▶ [AUFGABENSTELLUNG]: Wie alt ist laut Ausgangstext die Inschrift, die israelische Forscher auf einer antiken Vase entziffert haben?

▶ [AUSGANGSTEXT]:
Ach ja, wer von uns kennt das nicht in der einen oder anderen Variante: „Ich wäre sehr gern mutig, aber ich kann nicht, das macht mir immer so viel Angst“ oder „Ich wäre gern lieb, aber das Liebsein macht mich so böse“, „Ich wäre gern nachsichtig, aber das Nachgeben ärgert mich so.“ Wir wären alle gern gescheit und machen so viele Dummheiten, nicht wahr?

Was da zu tun ist, dafür habe ich leider auch keine Lösung. Der hochverehrte Laotse schlägt folgendes vor:

Was du zusammendrücken willst,

das musst du erst richtig sich ausdehnen lassen.

Was du schwächen willst,

das musst du erst richtig stark werden lassen.

Was du vernichten willst,

das musst du erst richtig aufblühen lassen.

Klingt erst mal weise, ist aber ziemlich radikal - ob ich mit den Konsequenzen dieser Maxime wirklich würde leben wollen? Ich wage es zu bezweifeln. Aber was, wenn wir gar keine Wahl haben? Dann stehen uns wahrhaft harte Zeiten bevor. Und apropos Zeiten - diese sind, entgegen anderslautender „gefühlter“ Wahrheiten keineswegs schlechter geworden. Aber bevor Sie jetzt vor Glück den Kopf verlieren, die Wahrheit ist: Die Zeiten waren schon immer schlecht. Israelische Forscher, so schreibt die Süddeutsche Zeitung am 17. Juni, haben gerade eine dreitausend (!) Jahre alte Inschrift in kanaanitischer Schrift auf einer antiken Vase entziffert: „Ischbaal wurde von Attentätern ermordet und geköpft, und sein Kopf wurde David nach Hebron gebracht.“ Kommt einem irgendwie bekannt vor, oder? Nur dass die abgeschlagenen Köpfe heutzutage nirgendwo mehr hingebracht, sondern mittels Internet der ganzen Welt präsentiert werden.

▶ [BEREITGESTELLTES MATERIAL]:

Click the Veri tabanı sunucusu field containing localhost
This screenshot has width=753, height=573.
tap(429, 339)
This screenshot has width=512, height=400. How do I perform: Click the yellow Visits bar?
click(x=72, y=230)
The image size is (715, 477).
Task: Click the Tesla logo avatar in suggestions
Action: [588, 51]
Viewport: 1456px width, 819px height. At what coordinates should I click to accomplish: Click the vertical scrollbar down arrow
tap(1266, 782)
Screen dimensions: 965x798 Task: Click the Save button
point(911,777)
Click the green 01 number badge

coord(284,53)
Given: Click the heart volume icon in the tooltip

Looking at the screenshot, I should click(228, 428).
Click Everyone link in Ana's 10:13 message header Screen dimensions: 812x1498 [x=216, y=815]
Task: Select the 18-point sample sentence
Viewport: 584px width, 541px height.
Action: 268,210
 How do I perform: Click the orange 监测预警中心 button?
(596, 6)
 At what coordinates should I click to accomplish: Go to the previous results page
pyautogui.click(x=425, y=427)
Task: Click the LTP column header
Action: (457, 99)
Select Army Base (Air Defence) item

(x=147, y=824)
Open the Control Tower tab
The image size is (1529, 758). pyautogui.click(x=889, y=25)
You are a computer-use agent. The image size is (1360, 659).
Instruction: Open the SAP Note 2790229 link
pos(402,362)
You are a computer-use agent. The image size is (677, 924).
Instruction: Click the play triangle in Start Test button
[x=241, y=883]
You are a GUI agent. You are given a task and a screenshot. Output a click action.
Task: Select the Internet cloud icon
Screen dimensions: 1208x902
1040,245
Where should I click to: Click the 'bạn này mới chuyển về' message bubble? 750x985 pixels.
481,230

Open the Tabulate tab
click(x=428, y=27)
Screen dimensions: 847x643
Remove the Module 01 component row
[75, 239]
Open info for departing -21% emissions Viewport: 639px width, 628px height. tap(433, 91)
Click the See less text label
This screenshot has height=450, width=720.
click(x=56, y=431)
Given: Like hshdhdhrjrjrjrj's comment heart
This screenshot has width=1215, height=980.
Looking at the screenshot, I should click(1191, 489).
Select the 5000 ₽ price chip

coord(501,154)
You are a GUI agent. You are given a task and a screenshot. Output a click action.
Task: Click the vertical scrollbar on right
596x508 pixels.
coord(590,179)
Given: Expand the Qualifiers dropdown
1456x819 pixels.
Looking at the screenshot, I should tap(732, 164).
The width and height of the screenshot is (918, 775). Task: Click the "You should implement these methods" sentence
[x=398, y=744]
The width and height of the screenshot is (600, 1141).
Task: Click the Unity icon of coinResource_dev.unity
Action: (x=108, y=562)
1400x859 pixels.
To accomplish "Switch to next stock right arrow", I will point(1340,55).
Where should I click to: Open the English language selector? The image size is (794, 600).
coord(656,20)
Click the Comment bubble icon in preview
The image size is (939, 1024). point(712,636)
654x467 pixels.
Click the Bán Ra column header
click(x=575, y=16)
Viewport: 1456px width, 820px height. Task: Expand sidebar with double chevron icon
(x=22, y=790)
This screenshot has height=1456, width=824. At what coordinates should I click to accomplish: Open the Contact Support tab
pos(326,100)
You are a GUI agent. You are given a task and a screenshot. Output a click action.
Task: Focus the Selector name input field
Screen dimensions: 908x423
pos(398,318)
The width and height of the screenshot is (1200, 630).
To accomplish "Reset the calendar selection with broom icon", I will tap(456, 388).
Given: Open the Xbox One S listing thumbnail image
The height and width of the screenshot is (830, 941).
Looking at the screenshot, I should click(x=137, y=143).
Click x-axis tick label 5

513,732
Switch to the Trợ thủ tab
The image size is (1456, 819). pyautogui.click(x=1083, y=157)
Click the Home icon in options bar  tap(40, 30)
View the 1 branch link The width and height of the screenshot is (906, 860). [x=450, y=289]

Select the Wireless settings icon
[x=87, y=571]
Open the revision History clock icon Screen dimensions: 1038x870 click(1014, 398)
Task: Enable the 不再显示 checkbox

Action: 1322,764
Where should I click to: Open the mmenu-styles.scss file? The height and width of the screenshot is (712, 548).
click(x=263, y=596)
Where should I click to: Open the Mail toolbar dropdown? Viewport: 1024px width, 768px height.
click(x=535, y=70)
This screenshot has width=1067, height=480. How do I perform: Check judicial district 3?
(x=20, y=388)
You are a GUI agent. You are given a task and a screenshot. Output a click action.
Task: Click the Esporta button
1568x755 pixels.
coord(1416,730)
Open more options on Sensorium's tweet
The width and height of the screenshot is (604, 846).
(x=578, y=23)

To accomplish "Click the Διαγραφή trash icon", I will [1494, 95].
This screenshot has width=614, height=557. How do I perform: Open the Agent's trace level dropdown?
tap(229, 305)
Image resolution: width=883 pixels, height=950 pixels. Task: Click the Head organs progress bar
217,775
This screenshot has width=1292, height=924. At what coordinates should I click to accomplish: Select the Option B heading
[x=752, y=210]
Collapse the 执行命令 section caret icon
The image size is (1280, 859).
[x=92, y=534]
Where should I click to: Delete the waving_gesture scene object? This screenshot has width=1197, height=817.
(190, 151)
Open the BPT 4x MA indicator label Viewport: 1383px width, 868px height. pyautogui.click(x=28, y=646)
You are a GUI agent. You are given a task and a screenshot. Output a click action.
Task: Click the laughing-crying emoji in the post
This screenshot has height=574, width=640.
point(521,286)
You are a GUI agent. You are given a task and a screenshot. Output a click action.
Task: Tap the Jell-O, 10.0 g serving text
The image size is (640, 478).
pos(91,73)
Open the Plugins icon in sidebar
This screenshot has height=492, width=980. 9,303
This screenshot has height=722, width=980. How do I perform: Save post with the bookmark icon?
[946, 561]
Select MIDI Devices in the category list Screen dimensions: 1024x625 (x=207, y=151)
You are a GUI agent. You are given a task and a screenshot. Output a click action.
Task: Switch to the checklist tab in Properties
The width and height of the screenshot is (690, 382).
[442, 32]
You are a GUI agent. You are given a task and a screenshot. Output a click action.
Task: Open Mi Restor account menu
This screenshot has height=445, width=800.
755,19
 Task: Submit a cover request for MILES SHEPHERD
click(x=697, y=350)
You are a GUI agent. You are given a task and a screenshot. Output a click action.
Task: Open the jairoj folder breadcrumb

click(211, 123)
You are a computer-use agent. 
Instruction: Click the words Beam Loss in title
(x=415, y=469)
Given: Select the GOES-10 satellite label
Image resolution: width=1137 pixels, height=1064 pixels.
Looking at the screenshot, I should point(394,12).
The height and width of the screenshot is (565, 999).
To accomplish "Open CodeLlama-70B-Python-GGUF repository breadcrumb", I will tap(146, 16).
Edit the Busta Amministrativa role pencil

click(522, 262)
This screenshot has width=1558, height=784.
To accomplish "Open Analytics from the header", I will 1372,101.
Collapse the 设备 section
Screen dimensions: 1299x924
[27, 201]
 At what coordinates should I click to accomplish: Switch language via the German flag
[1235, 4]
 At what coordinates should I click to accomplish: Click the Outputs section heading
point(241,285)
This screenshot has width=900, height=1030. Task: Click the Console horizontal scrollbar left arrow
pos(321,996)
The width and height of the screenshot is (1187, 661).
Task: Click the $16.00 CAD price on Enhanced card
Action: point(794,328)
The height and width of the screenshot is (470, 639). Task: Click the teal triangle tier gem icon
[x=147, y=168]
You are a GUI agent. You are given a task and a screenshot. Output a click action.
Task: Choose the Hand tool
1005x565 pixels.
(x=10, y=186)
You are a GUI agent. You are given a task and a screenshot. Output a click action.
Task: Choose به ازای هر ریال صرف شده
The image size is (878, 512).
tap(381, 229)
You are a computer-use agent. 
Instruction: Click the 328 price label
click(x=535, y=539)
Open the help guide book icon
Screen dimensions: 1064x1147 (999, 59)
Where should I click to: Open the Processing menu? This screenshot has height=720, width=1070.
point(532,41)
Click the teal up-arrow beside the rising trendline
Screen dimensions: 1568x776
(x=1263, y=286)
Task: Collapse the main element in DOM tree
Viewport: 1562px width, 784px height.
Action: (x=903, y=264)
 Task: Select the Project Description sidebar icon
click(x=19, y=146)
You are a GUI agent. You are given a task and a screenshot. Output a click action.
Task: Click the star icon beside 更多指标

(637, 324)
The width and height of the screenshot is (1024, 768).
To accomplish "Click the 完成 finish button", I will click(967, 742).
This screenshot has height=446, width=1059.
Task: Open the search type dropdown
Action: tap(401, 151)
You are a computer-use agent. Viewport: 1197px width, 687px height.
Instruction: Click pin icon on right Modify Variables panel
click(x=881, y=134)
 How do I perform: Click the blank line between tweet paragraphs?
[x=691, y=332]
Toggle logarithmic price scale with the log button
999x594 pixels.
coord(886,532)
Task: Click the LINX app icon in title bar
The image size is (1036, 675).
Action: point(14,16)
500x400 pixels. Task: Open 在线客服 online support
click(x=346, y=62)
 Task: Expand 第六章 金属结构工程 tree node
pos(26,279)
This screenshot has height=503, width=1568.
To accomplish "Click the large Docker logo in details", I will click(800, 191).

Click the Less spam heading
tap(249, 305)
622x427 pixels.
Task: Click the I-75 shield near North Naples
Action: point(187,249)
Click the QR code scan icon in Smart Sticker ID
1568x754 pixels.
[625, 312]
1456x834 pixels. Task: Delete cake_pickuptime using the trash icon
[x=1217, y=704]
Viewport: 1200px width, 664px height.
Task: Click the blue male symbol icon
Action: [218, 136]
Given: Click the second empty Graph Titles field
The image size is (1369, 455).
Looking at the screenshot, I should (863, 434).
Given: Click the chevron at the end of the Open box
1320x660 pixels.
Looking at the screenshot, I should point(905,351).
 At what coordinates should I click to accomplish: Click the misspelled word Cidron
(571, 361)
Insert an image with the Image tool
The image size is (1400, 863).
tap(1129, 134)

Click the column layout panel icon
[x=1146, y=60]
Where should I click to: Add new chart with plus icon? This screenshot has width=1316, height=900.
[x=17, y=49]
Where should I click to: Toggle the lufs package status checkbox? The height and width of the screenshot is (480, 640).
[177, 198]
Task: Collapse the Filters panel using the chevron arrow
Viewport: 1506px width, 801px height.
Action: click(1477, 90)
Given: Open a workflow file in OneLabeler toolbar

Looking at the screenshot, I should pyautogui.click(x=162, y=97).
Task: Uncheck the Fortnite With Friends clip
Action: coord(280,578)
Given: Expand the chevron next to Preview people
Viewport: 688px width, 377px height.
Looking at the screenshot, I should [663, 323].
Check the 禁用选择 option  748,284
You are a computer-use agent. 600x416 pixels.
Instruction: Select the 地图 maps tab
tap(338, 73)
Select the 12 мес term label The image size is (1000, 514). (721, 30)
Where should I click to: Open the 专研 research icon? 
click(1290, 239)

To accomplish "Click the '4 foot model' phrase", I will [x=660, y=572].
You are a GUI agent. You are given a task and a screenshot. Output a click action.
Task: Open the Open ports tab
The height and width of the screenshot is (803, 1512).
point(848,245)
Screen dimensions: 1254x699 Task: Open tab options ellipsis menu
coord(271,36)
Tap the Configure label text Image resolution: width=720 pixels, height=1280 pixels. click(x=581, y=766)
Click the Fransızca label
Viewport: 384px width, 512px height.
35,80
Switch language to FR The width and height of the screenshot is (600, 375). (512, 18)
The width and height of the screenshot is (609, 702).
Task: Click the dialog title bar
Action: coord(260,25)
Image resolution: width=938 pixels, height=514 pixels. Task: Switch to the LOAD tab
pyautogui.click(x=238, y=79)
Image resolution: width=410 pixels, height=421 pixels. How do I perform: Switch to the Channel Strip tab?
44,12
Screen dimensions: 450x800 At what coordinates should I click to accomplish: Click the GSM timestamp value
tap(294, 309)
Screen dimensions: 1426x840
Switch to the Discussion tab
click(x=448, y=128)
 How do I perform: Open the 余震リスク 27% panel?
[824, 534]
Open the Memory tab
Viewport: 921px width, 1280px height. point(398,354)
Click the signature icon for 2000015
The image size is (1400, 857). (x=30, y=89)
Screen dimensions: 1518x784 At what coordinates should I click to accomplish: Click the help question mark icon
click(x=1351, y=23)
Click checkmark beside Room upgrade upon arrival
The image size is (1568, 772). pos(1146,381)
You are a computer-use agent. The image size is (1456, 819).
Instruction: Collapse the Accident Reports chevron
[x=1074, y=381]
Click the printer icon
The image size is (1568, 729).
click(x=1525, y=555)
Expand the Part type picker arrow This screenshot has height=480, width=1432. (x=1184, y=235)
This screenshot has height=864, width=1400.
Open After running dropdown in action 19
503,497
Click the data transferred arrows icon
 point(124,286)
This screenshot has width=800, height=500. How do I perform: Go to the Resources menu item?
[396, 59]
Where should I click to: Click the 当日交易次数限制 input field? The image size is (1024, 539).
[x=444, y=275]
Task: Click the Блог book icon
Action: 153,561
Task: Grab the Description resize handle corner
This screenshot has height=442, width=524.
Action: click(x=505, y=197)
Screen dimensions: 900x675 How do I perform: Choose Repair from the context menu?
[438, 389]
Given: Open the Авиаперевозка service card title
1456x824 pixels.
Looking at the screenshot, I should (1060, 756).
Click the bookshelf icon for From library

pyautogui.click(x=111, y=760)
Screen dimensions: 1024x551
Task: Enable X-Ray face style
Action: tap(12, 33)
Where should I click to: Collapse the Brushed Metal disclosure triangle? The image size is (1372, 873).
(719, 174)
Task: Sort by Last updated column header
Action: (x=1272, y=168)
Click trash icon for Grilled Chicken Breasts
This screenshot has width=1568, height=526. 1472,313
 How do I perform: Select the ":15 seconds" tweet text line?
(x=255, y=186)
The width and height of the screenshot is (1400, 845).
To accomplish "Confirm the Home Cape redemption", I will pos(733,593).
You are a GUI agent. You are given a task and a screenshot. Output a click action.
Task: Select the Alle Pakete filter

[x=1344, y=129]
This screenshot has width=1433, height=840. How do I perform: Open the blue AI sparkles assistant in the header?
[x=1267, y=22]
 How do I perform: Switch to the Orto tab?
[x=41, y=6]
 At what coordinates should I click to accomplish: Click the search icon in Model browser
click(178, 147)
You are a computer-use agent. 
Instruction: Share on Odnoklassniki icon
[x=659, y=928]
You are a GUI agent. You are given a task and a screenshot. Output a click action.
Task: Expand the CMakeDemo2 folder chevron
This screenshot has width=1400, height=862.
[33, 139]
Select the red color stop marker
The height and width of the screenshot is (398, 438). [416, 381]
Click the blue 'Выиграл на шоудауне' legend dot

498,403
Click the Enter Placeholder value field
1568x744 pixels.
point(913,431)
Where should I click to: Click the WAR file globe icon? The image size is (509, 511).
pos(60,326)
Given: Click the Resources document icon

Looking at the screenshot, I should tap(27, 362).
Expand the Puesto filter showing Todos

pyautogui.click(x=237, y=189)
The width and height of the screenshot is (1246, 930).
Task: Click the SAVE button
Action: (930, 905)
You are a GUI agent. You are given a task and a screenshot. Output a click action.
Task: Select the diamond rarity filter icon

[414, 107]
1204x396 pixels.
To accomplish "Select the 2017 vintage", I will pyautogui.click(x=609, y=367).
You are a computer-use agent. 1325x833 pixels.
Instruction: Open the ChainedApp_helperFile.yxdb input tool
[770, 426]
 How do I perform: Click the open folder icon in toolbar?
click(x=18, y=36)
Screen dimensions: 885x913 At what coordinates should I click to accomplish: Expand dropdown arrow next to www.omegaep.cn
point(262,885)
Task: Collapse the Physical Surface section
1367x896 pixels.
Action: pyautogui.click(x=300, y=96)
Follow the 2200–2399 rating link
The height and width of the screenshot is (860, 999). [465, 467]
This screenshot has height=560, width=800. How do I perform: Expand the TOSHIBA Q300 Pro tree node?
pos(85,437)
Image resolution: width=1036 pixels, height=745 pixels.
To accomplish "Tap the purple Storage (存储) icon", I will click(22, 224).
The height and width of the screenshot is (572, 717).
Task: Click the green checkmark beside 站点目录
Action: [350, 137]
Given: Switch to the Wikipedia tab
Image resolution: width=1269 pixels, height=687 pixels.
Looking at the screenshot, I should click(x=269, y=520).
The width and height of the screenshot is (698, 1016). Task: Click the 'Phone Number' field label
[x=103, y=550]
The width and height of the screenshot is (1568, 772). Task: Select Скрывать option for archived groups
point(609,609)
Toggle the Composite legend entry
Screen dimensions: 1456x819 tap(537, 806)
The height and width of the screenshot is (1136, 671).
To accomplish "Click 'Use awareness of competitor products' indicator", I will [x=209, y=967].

▶ [MUSTERLÖSUNG]: Dreitausend Jahre.